Cenas como os 30 cadáveres ao sol no pátio do necrotério de Natal, onde
os corpos são cortados com peixeiras, fazem nossa pele mais dura e o
coração mais frio. Defeitos e doçuras do povo, que eram nossa marca,
estão dando lugar a sentimentos inesperados, dores nunca antes sentidas.

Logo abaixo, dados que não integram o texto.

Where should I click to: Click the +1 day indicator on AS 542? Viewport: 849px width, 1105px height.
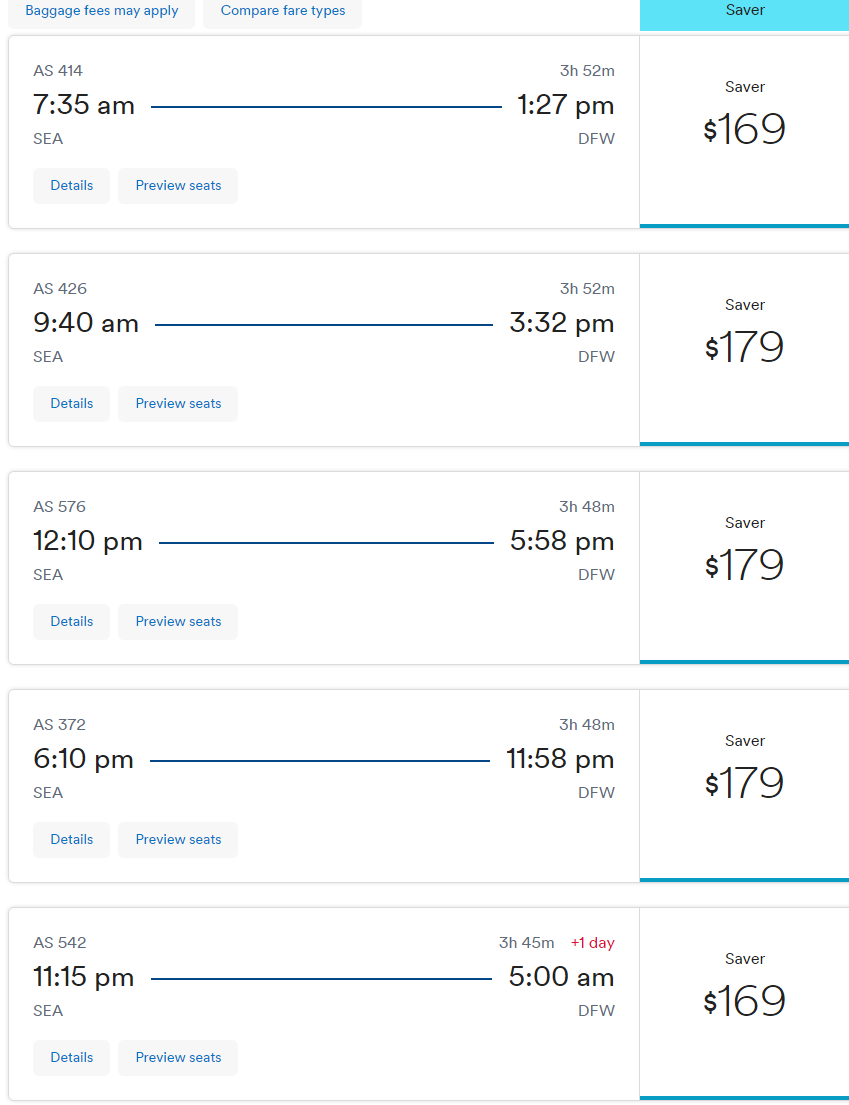[593, 942]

Quais são os sintomas mais visíveis desse trauma histórico?
Por
exemplo, o conceito de solidariedade natural, quase “instintiva”, está
acabando. Já há uma grande violência do povo contra si mesmo.
Garotos
decapitam outros numa prisão, ônibus são queimados por nada, com os
passageiros dentro, meninas em fogo, presos massacrados, crianças
assassinadas por pais e mães, uma revolta sem rumo, um rancor geral
contra tudo. O Brasil está com ódio de si mesmo. Cria-se um desespero de
autodestruição, e o país começa a se atacar.
Outro
nítido efeito na cabeça das pessoas é o fatalismo: “É assim mesmo, não
tem jeito, não.” O fatalismo é a aceitação da desgraça. E vêm a
desesperança e a tristeza. O Brasil está triste e envergonhado.
Outro
sintoma claro é que as instituições democráticas estão sem força,
desmoralizando-se, já que o próprio governo as desrespeita. Essa
fragilização da democracia traz de volta um desejo de autoritarismo na
base do “tem de botar para quebrar!”. Já vi muito chofer de táxi com
saudades da ditadura.
A
influência do petismo também recriou a cultura do maniqueísmo: o mal
está sempre no outro. Alguém é culpado disso tudo, ou seja, a “média
conservadora” e a oposição.
A
ausência de uma política contra a violência e a ligação de muitos
políticos com o tráfico estimula a organização do crime, que comanda as
cadeias e já demonstra uma busca explícita do horror. A crueldade é uma
nova arte incorporada em nossas cabeças, por tudo o que vemos no dia a
dia dos jornais e TV. Ninguém mata mais sem tortura. O horror está
ficando aceitável, potável.
O
desgoverno, os crimes sem solução, a corrupção escancarada deixam de
ser desvios da norma e vão criando uma nova cultura: a cultura da
marginalidade, a “normalização” do crime.
Uma
grande surpresa foi a condenação da Copa. Logo por nós, brasileiros
boleiros. Recusaram o “pão e circo” que Dilma/Lula bolaram, gastando
mais de R$ 30 bilhões em estádios para “impressionar os imperialistas” e
bajular as massas. Pelo menos isso foi um aumento da consciência
política.
Artistas
e intelectuais não sabem o que pensar — como refletir sem uma ponta de
esperança? Temos aí a “contemporaneidade” pessimista.
Cria-se
uma indiferença progressiva e vontade de fuga. Nunca vi tanta gente
falando em deixar o país e ir morar fora. As mutações mentais são
visíveis: nos rostos tristes nos ônibus abarrotados, na rápida cachaça
às 6h da manhã dos operários antes de enfrentar mais um dia de inferno,
nos feios, nos obesos, no desânimo das pessoas nas ruas, no pessimismo
como único assunto em mesas de bar.
Vimos
em junho passado manifestações bacanas, mas sem rumo; contra o quê? Um
mal-estar generalizado e sem clareza, logo escrachado pelos black blocs,
a prova estúpida de nosso infantilismo político.
É
difícil botar a pasta de dente para dentro do tubo. Há uma
retroalimentação da esculhambação generalizada que vai destruindo as
formas de combatê-la. Tecnicamente não estamos equipados para resolver
as deformações que se acumulam como enchentes, como um rio sem foz.
E
o pior é que, por trás da cultura do crime e da corrupção, consolida-se
a cultura da mentira, do bolivarianismo, da preguiça incompetente e da
irresponsabilidade pública.
O
Brasil está sofrendo uma mutação gravíssima, e nossas cabeças também. É
preciso tirar do poder esses caras que se julgam os “sujeitos da
história”. Até que são mesmo, só que de uma história suja e calamitosa.